§ WORK ITEM
Return each record word for word and omit the pictures.

══ INFORMATION GIVEN

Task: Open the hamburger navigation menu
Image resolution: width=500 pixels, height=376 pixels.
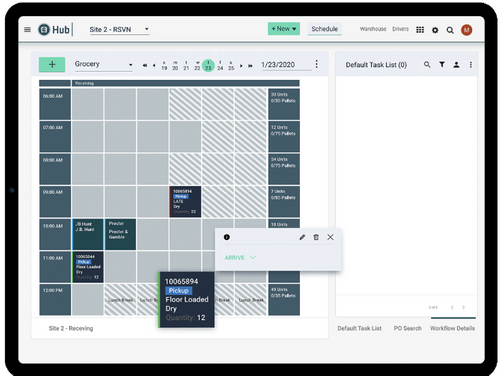Action: (x=27, y=30)
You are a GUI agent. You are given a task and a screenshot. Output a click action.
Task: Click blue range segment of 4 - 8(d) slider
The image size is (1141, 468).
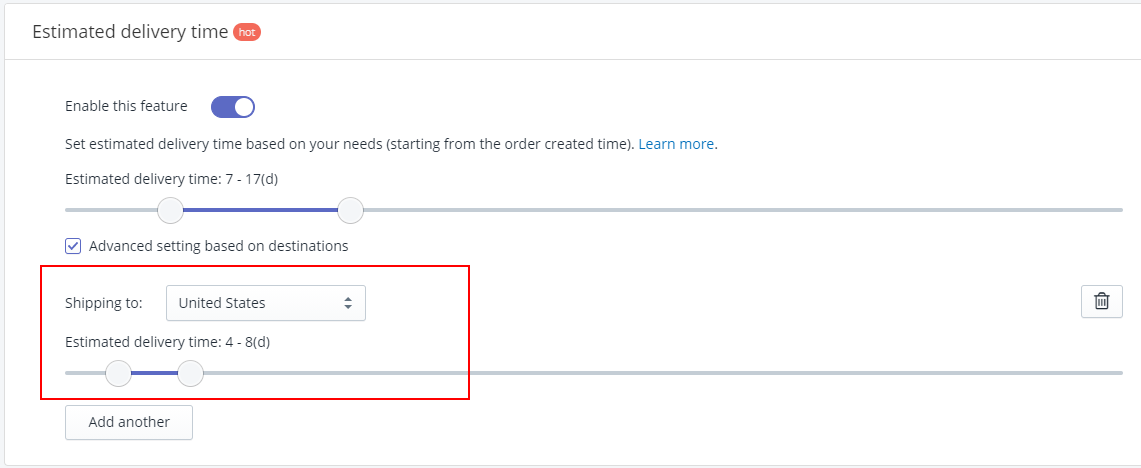[x=154, y=373]
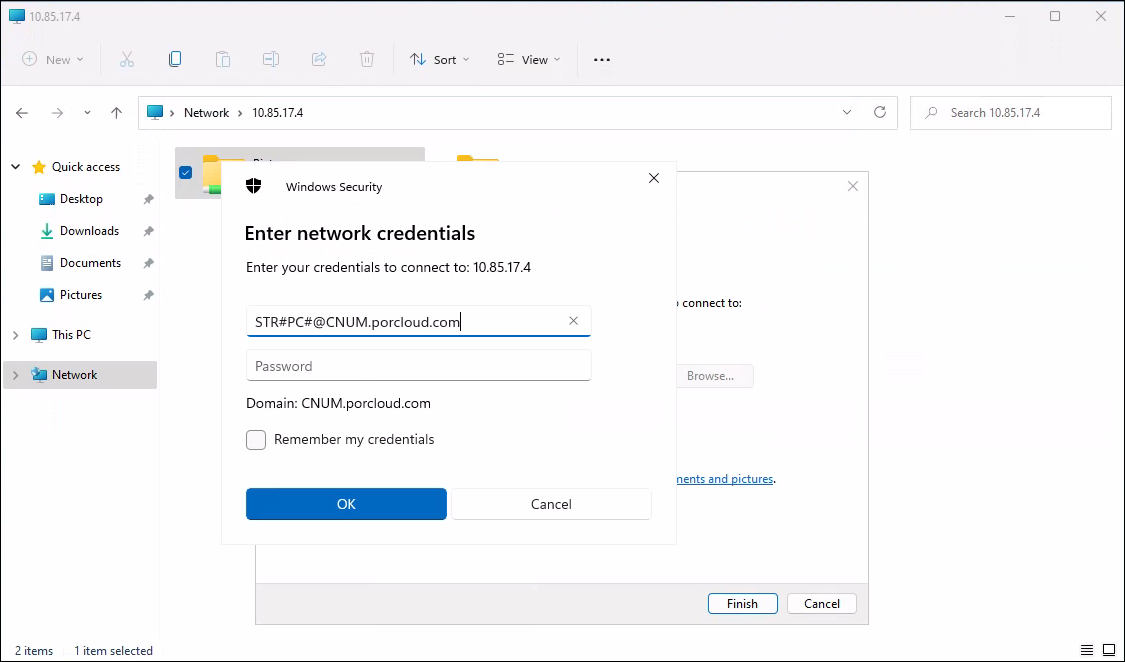Click the Copy icon in toolbar
1125x662 pixels.
coord(175,60)
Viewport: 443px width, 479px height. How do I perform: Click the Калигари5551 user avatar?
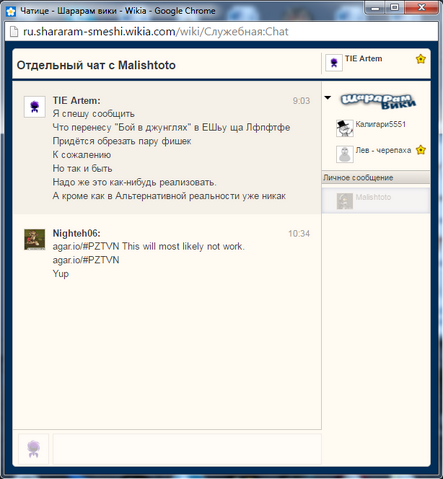[x=345, y=128]
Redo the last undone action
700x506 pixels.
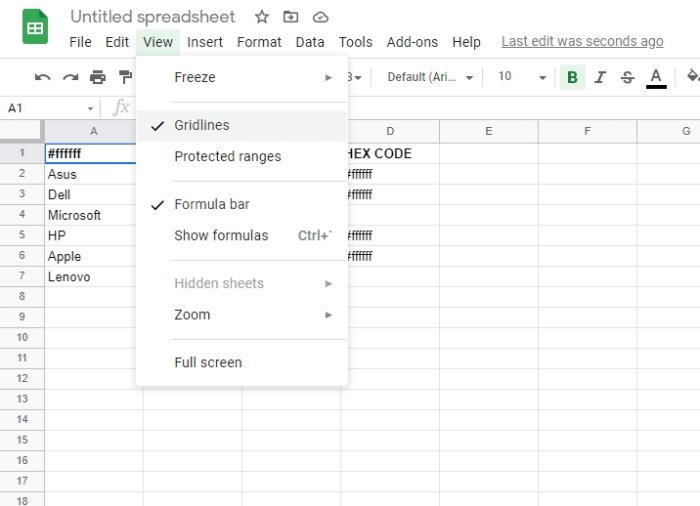[70, 77]
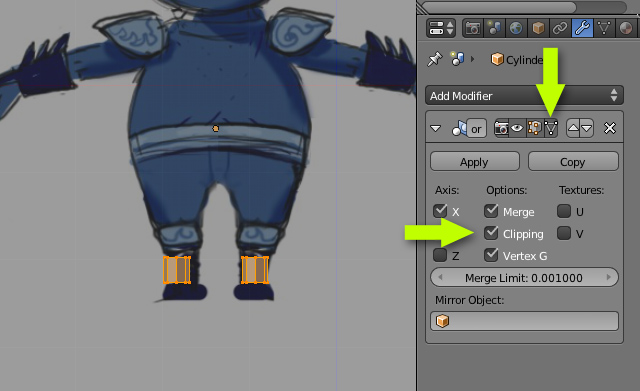640x391 pixels.
Task: Toggle modifier viewport eye visibility
Action: (517, 129)
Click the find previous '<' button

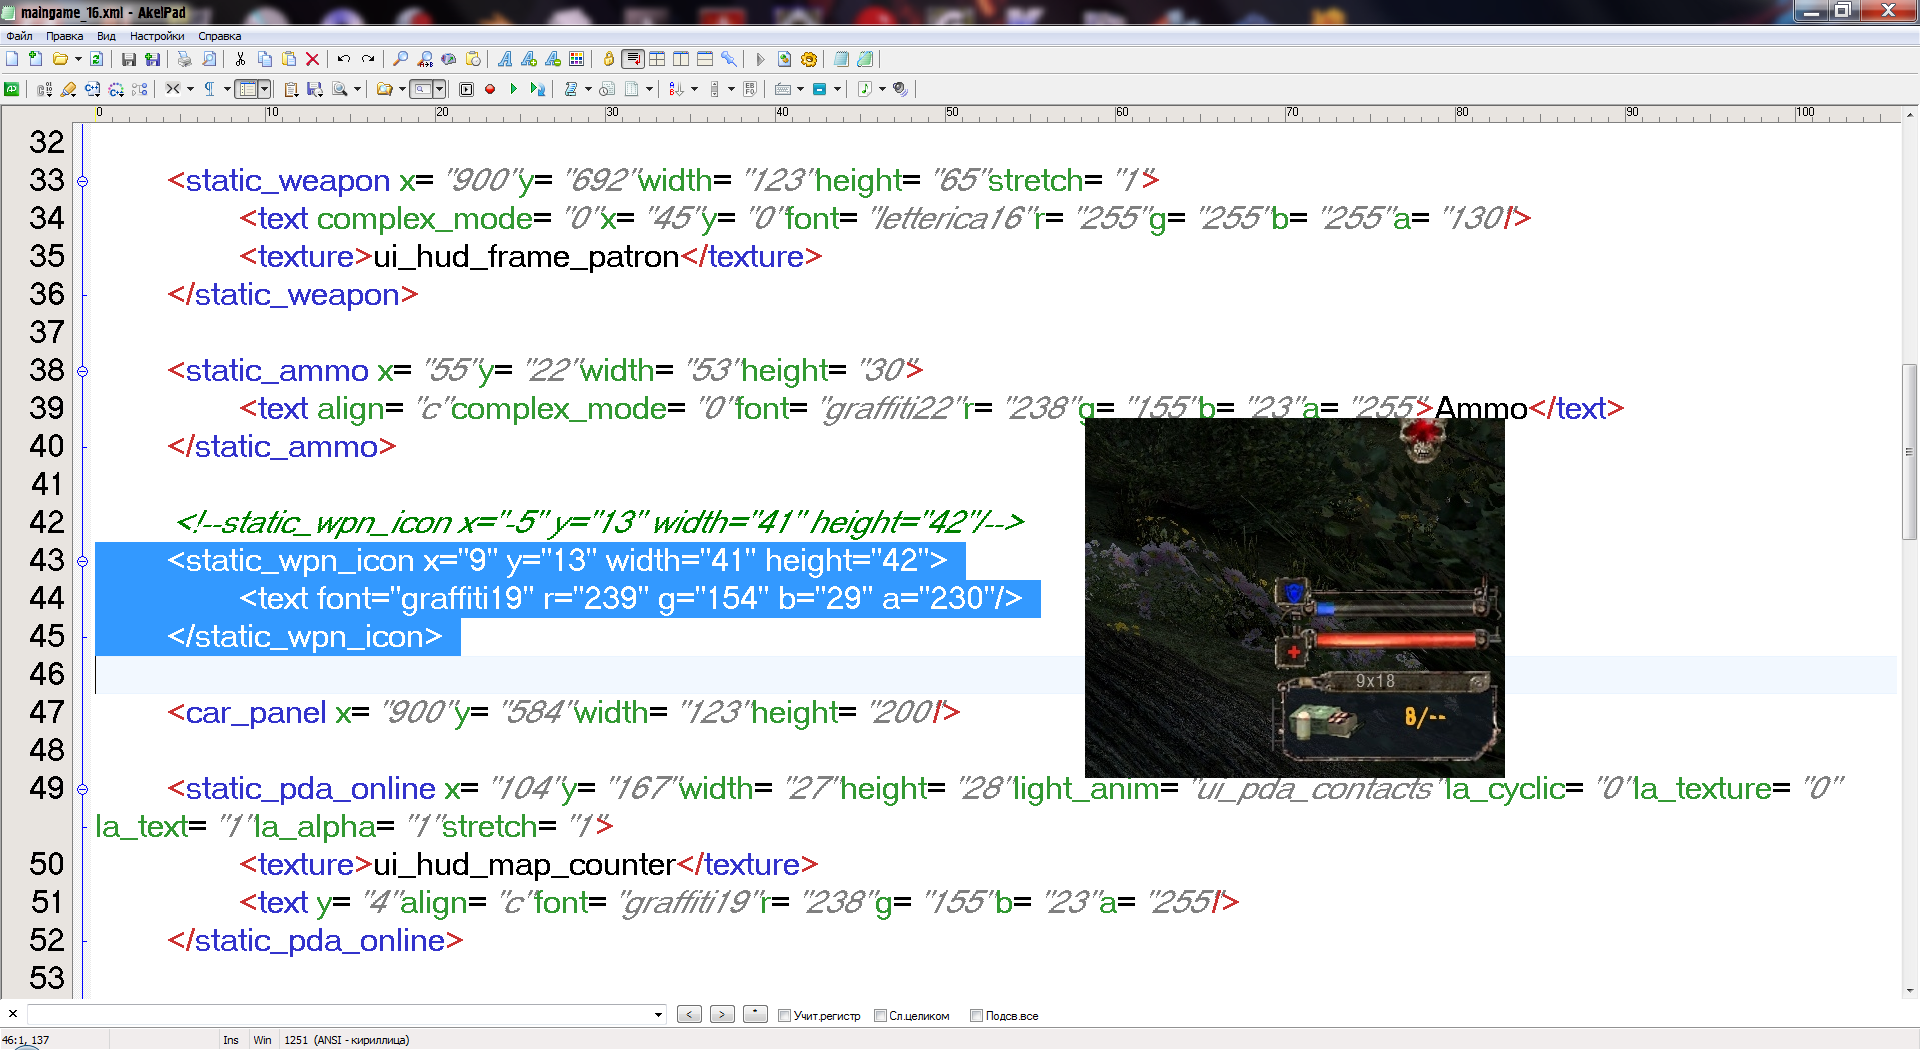click(689, 1015)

════

§ TASK RESULT
Task: Open the hamburger navigation menu
Image resolution: width=500 pixels, height=376 pixels.
Action: (x=27, y=30)
You are a GUI agent. You are given a task and a screenshot. Output a click action.
Task: Click blue range segment of 4 - 8(d) slider
The image size is (1141, 468).
[x=154, y=373]
Click the Copy icon in toolbar
1125x662 pixels.
coord(175,60)
Viewport: 443px width, 479px height. How do I perform: Click the Калигари5551 user avatar?
[x=345, y=128]
Redo the last undone action
700x506 pixels.
[70, 77]
640x391 pixels.
Task: Toggle modifier viewport eye visibility
Action: (517, 129)
Click the find previous '<' button

click(689, 1015)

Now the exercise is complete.